The Times of India gave it 2.5 stars and wrote, "Lakshman Karya falters a bit with his screenplay in parts, inserting unwanted sequences that don’t move the story forward in any manner. Nor does he deliver a satisfying enough conclusion for Akshara to suddenly realise her folly. However, he must be lauded for attempting to deliver something more than usual gloss. Shaktikath Karthik is a delight, with his music not blocking the flow of the film in any manner, S Thaman’s BGM’s on the other hand falters in certain scenes."

GreatAndhra gave it two stars and wrote, "All in all, “Happy Wedding” is a simple love story of a confused girl that is told with some bright visuals, some nice jokes but turns out to be dreary and nagging."

123telugu gave the film three stars and stated, "On the whole, Happy Wedding is a passable family drama which showcases a contemporary theme which is synonymous with the current generation.

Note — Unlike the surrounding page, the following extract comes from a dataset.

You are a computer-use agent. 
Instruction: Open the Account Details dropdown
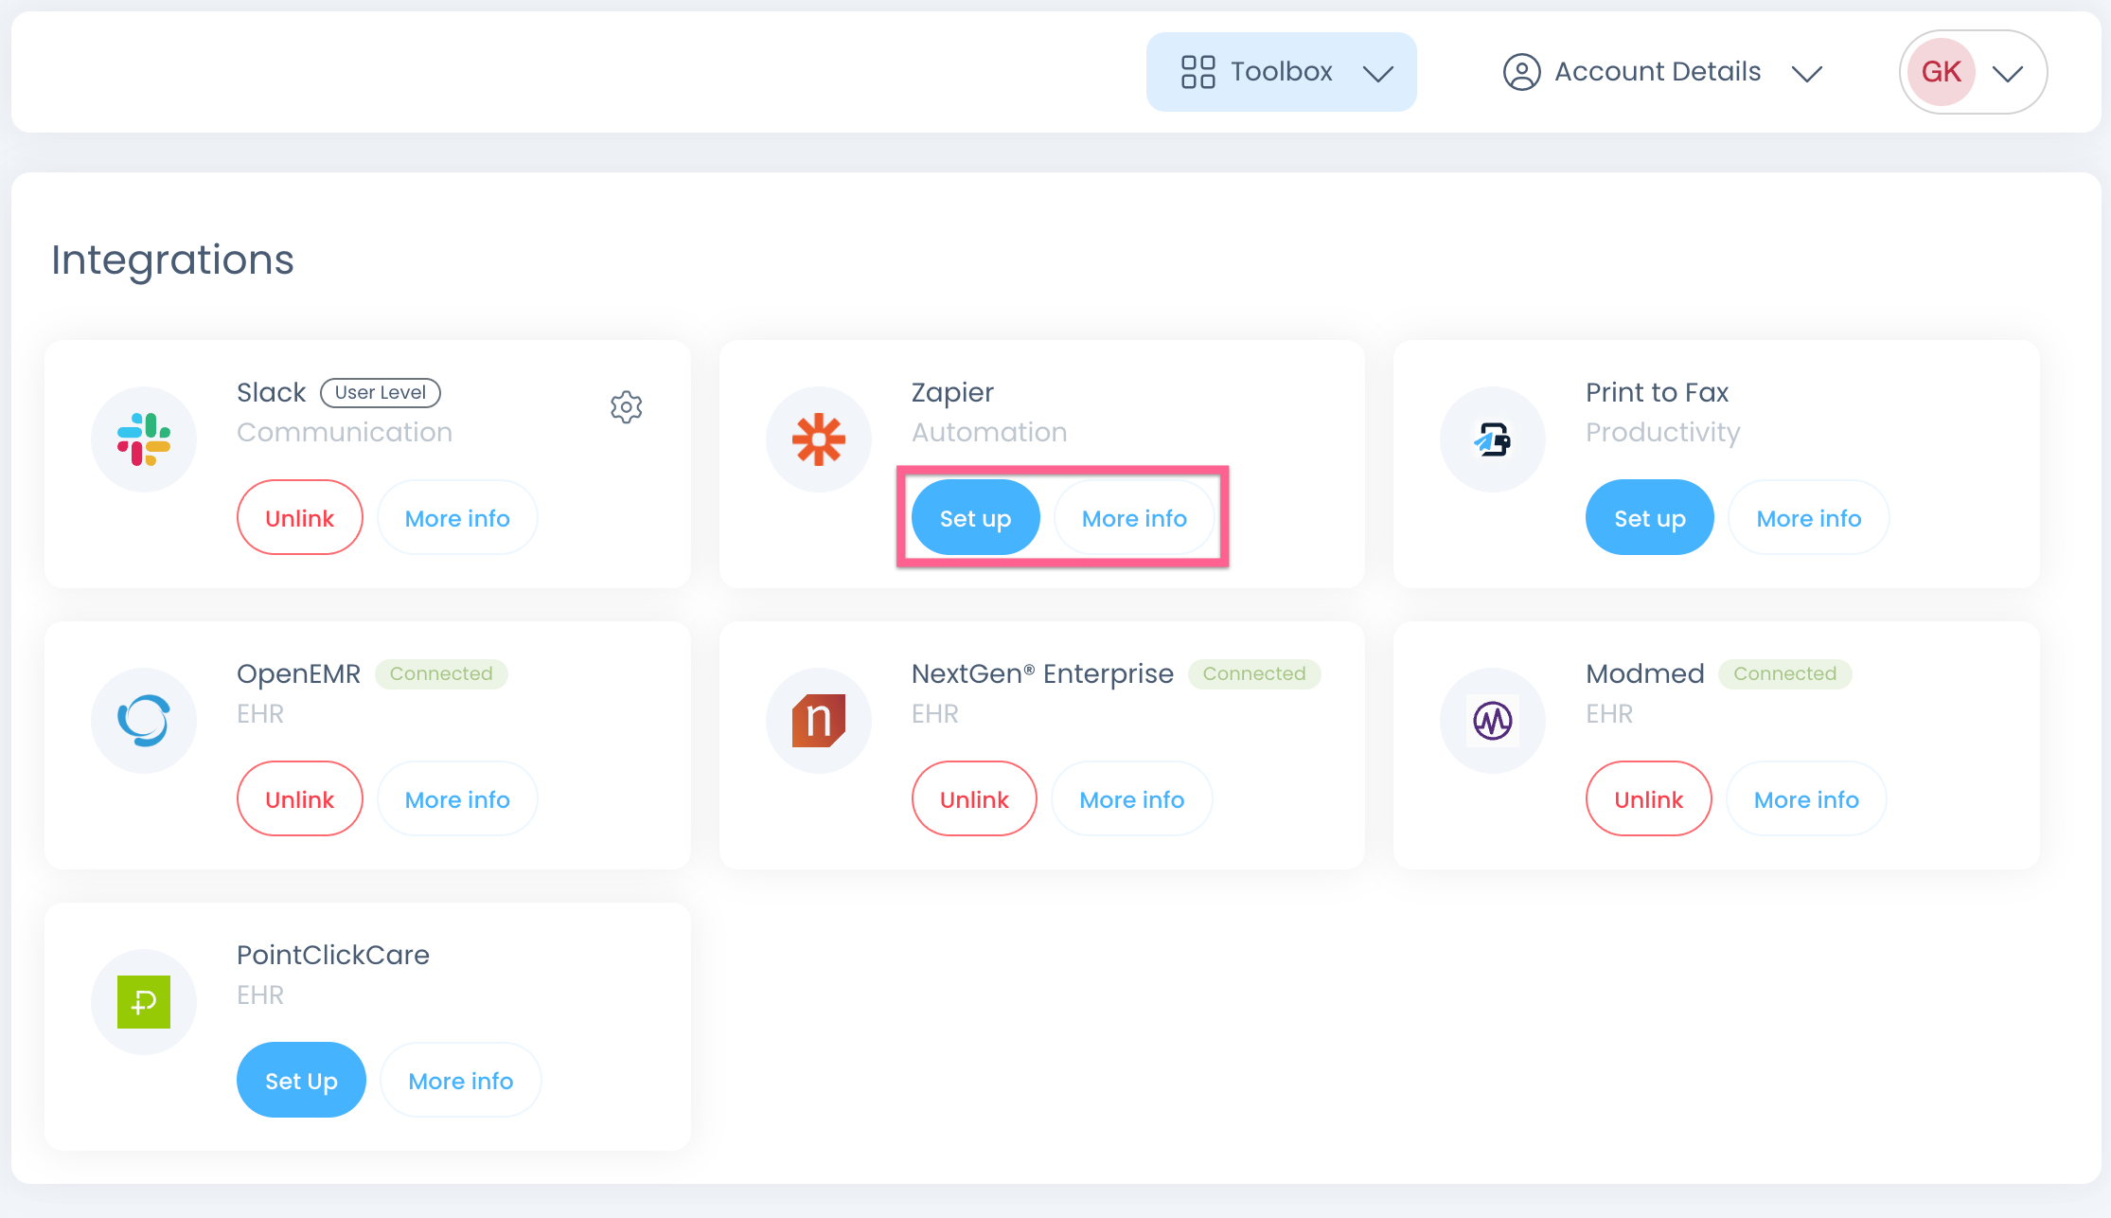(1807, 71)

The emotions work well but the film takes its own time to register as it is based on urban relationships and bonding. Because of this, some might really like it and a few other sections may disown it right away giving the film a limited appeal this weekend."

Sify gave the film 2.5 stars and said, "Happy Wedding is all about plastic romance, plastic emotions. It is much like extended short film with wafer thin plot of a young woman with insecurities that come from her past relationship. It drags on post interval."

Idlebrain's Jeevi said, "Though it’s a remake of a Marathi blockbuster Mumbai Pune Mumbai 2, Happy Wedding is a risky film to make despite being in salable genres like romance and family drama because the entire film revolves around a wafer-thin subject. The director has succeeded in getting few moments right, but couldn’t give a racy narration and a convincing second half. The entire film is class and glossy and will be liked the ultra class audiences. The lack of logic (heroine’s foolishness in second half and hero’s lethargy in first half (not going to bus station when his fiance is waiting all alone)) which form the basic conflict point might make you squirm!".